■ **Фрагмент источника**
###

Борис Ельцин: "Там немало интересных мест, над которыми надо хорошо подумать. И, конечно, что-то и учесть. В том числе и то, что Россия не в состоянии кормить одну шестую часть суши" (14 октября 1990 года в интервью газете "Комсомольское знамя", комментируя статью Александра Солженицына "Как нам обустроить Россию").

Владимир Путин: "Миллионы людей в мире связывают имя и творчество Александра Исаевича Солженицына с судьбой самой России. Его научные исследования и выдающиеся литературные труды, фактически вся его жизнь отданы Отечеству. И, как он однажды очень емко сказал: "Россия — это мы сами. Мы ее плоть и кровь, ее люди". На первом месте у него всегда была и остается твердость жизненных принципов. И в этой честности, в умении отстаивать правоту взглядов своих черты не только настоящего ученого, но и истинного гражданина" (12 июня 2007 года на церемонии вручения государственных премий в Кремле).

Дмитрий Медведев: "Вся жизнь Александра Исаевича была отдана Отечеству. Он служил ему как истинный гражданин и патриот и всем сердцем болел за судьбу российского народа, за справедливое устройство страны. Неустанной заботой Александра Исаевича было формирование нравственных и духовных идеалов... Его исследования переломных этапов отечественной истории внесли огромный вклад в развитие мировой культуры" (4 августа 2008 года в телеграмме соболезнования родным и близким Александра Солженицына).

Иностранная пресса:

Frankfurter Allgemeine Zeitung

Франкфурт-на-Майне, Германия

Когда-то была такая мода — произносить его имя в одном ряду с именами Толстого и Достоевского. В нем было что-то анахроническое — такая фигура была бы уместна в XIX веке, во времена гигантов, которые своим величием хотели соответствовать почти гротескным географическим размерам России. Хотя сравнение с этими двумя гигантами было не более чем удобным упрощением его современников, которые все пытались систематизировать. Только с новым главой Кремля, Путиным, у него обозначилось некоторое взаимопонимание. Два известных человека, бывший диссидент и бывший сотрудник секретной службы, сели за один стол, чтобы поразмышлять о величии России. Да, российская история бывает по-своему сюрреалистична.

###

■ **Исходные данные**
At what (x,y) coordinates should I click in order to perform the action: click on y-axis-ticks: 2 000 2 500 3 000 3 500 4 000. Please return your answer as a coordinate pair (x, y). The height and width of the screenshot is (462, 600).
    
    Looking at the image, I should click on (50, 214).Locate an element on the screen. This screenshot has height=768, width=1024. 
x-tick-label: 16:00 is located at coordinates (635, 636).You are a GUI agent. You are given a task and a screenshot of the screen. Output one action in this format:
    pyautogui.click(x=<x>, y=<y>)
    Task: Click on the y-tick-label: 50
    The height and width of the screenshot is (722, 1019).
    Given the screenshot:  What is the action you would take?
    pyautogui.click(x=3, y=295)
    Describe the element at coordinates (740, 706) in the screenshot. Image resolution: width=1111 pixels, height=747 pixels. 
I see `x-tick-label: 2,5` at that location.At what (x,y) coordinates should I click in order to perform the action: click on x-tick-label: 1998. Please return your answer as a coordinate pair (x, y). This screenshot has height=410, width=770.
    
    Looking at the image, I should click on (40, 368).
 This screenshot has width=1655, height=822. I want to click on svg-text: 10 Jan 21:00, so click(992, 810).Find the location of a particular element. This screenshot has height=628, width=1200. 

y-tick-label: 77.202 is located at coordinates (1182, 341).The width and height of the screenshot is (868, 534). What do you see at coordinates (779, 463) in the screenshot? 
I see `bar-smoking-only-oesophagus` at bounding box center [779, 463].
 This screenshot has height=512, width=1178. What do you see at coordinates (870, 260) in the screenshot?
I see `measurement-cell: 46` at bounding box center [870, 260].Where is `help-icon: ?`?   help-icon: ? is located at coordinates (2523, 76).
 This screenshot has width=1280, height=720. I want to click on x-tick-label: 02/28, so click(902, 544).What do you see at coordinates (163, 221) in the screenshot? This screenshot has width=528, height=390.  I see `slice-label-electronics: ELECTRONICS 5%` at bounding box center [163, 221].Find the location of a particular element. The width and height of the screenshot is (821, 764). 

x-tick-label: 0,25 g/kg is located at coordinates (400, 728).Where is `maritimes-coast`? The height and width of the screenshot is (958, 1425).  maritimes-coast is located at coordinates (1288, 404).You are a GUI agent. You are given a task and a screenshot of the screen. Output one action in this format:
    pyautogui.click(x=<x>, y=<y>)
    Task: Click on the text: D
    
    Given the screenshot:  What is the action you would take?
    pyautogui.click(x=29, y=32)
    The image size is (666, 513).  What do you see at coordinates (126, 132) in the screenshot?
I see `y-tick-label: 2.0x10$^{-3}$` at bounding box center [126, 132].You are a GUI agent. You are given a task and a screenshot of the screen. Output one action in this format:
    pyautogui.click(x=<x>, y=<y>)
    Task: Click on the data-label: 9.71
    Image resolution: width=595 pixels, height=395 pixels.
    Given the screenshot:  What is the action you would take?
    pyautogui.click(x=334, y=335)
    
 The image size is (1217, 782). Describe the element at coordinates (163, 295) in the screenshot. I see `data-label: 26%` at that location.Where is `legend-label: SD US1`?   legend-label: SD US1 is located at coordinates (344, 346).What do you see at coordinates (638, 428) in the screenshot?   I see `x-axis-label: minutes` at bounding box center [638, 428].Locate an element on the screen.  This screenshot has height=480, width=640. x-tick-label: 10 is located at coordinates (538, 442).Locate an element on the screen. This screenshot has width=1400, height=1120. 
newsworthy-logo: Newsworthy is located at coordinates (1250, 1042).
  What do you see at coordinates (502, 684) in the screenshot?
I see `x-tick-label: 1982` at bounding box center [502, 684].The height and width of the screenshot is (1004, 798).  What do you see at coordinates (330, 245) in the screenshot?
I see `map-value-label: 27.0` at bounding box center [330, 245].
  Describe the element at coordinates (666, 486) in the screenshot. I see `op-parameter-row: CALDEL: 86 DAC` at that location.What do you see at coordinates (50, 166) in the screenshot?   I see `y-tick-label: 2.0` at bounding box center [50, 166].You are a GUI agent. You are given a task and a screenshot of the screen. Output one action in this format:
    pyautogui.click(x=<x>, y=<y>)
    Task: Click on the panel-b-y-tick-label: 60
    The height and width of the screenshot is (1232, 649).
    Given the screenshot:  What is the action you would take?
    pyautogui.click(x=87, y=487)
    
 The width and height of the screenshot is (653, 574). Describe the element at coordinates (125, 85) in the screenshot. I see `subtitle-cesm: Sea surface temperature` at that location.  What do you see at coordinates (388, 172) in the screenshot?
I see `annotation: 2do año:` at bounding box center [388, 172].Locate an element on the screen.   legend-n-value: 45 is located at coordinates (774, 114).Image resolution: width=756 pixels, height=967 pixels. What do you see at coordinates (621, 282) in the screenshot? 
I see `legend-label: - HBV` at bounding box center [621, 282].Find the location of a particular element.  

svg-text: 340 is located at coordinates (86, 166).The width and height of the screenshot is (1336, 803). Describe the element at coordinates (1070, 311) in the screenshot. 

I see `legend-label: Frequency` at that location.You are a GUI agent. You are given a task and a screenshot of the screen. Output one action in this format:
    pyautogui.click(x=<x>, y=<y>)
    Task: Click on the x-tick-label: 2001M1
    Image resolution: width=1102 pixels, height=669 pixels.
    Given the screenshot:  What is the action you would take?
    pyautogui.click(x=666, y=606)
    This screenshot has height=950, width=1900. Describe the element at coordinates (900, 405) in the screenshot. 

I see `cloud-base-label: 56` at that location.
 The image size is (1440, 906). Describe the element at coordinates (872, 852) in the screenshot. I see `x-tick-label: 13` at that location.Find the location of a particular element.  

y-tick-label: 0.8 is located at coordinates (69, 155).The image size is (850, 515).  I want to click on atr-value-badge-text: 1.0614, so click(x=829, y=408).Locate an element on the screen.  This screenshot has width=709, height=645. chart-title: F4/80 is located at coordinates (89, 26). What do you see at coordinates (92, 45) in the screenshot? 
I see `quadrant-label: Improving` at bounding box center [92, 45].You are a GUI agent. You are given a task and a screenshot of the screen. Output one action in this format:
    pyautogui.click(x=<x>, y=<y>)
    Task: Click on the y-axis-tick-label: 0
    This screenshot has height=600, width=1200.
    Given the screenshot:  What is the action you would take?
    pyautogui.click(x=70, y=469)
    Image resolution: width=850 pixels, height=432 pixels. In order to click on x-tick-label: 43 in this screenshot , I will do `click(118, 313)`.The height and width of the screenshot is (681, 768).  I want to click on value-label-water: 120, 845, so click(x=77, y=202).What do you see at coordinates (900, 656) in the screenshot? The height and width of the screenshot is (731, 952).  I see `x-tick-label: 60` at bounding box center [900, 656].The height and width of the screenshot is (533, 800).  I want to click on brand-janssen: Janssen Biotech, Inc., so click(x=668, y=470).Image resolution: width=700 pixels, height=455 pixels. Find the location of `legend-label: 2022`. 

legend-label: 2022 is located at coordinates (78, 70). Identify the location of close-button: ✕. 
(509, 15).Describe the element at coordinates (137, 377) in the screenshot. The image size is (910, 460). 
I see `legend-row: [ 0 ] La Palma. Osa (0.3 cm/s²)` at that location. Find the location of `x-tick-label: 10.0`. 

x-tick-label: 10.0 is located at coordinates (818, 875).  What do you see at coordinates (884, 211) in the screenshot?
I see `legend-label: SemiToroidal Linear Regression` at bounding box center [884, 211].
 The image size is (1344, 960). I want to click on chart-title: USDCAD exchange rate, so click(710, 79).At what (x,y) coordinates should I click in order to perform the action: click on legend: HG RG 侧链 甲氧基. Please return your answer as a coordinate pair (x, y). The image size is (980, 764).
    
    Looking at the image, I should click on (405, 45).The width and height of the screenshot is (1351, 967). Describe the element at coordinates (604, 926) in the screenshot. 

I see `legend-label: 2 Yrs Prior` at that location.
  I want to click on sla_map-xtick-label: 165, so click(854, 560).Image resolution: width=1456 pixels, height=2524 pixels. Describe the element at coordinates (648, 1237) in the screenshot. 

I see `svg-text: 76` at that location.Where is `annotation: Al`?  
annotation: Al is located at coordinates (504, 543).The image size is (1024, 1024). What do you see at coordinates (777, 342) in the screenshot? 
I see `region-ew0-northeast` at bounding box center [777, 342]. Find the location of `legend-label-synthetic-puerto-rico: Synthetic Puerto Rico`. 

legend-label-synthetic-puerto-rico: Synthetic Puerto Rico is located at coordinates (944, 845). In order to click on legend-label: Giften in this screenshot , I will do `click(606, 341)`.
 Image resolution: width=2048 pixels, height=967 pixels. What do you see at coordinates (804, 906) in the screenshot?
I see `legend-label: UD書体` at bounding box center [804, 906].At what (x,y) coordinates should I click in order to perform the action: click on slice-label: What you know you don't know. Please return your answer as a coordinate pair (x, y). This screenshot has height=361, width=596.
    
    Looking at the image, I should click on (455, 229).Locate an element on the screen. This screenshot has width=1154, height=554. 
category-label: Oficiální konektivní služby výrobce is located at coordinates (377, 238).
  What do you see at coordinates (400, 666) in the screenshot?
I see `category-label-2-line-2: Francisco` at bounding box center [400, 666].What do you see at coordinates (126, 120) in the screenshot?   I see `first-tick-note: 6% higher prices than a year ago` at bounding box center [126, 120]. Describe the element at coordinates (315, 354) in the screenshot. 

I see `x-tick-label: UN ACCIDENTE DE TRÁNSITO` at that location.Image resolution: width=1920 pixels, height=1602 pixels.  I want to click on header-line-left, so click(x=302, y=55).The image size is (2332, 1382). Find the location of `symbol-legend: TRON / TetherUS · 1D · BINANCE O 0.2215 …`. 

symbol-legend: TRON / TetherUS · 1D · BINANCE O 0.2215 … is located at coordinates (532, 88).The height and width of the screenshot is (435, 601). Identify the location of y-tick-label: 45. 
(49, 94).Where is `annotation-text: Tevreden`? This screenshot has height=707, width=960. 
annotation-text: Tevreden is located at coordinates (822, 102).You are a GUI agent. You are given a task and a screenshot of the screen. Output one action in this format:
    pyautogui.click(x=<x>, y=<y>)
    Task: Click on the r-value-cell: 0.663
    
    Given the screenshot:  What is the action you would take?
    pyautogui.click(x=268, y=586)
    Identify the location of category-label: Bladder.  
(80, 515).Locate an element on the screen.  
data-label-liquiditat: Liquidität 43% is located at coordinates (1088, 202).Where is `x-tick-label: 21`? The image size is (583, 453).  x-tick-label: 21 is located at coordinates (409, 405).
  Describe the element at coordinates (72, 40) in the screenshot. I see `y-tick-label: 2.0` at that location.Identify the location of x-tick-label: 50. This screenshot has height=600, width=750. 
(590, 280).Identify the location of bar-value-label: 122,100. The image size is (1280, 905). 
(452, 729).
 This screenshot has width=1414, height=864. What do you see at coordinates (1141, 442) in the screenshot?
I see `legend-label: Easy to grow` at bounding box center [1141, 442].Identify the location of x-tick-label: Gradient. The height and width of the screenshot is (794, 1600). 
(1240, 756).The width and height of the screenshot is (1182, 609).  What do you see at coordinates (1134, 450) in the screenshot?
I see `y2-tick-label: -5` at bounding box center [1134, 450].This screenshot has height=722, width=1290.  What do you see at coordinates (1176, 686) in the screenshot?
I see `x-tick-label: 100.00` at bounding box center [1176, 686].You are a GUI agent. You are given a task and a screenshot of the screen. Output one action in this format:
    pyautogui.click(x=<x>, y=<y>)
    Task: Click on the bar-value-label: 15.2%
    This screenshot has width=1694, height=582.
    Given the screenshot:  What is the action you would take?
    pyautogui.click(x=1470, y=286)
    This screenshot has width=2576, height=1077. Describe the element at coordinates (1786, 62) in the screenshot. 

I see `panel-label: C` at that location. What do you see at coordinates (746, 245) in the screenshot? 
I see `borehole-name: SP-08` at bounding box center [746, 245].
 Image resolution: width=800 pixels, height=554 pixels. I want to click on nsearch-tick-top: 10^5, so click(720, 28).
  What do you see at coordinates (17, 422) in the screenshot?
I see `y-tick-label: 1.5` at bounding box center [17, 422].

###

■ **Ваши задания**
**1.** Ответьте на вопросы по фрагменту о Солженицыне:
(a) Когда и где Владимир Путин произнес свои слова о Солженицыне?
(b) В каком документе Дмитрий Медведев написал о Солженицыне и кому он был адресован?
(c) С именами каких писателей, по словам Frankfurter Allgemeine Zeitung, было модно произносить имя Солженицына?
**2.** Определите, соответствуют ли утверждения фрагменту о Солженицыне:
(a) Борис Ельцин комментировал статью «Как нам обустроить Россию» в интервью газете «Комсомольское знамя».
(b) По словам Frankfurter Allgemeine Zeitung, взаимопонимание у Солженицына обозначилось с Ельциным.
(c) Дмитрий Медведев написал, что жизнь Солженицына была отдана Отечеству.
**3.** Перепишите фрагмент о Солженицыне, начиная со слов "Когда-то была такая" и продолжая до слов "бывает по-своему сюрреалистична." включительно. Замените в нем "Толстого" на "Чехова".

■ **Ответы по заданиям**
**1.**
(a) 12 июня 2007 года на церемонии вручения государственных премий в Кремле.
(b) В телеграмме соболезнования родным и близким Александра Солженицына.
(c) С именами Толстого и Достоевского.

**2.**
(a) Да: «14 октября 1990 года в интервью газете "Комсомольское знамя", комментируя статью Александра Солженицына "Как нам обустроить Россию"».
(b) Нет: «Только с новым главой Кремля, Путиным, у него обозначилось некоторое взаимопонимание».
(c) Да: «Вся жизнь Александра Исаевича была отдана Отечеству».

**3.**
Когда-то была такая мода — произносить его имя в одном ряду с именами Чехова и Достоевского. В нем было что-то анахроническое — такая фигура была бы уместна в XIX веке, во времена гигантов, которые своим величием хотели соответствовать почти гротескным географическим размерам России. Хотя сравнение с этими двумя гигантами было не более чем удобным упрощением его современников, которые все пытались систематизировать. Только с новым главой Кремля, Путиным, у него обозначилось некоторое взаимопонимание. Два известных человека, бывший диссидент и бывший сотрудник секретной службы, сели за один стол, чтобы поразмышлять о величии России. Да, российская история бывает по-своему сюрреалистична.